In 1840, William Waightstill Avery was an unsuccessful candidate for the state legislature, but he was elected to that body in 1842 and served for one term before retiring to his already important law practice. His political convictions were largely those of John C. Calhoun. He was a state legislator in 1850 and 1852. In 1856 and in 1860 he was a state senator, and head of the North Carolina delegation to the National Democratic Convention. On the election of Lincoln as president, he advocated that North Carolina secede immediately.
He was a member of the Confederate Provisional Congress throughout its existence. Having procured authority from Jefferson Davis, he planned in 1862 to recruit a regiment for the Confederate army but gave over this project out of regard for his domestic status and out of regard also for his aged father, three of whose sons were already in military service.
In the summer of 1864, he went with a hastily organized body of citizens in pursuit of an irregular organization of hostile troops that had advanced into North Carolina from Tennessee.
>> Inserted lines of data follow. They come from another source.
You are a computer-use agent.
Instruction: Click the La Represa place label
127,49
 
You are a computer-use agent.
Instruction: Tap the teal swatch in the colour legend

A skirmish ensued and William was shot. Brought home, he died of his wounds three days later.
In May 1846, William Waightstill Avery married the daughter of Governor John Motley Morehead, Mary Corinna Morehead Avery, who bore him six children: Annie Harriet Avery Scales, Corinna Iredell Avery Erwin, Adelaide Matilda Avery Hemphill, Waightstill Avery, John Morehead Avery, William Waightstill Avery.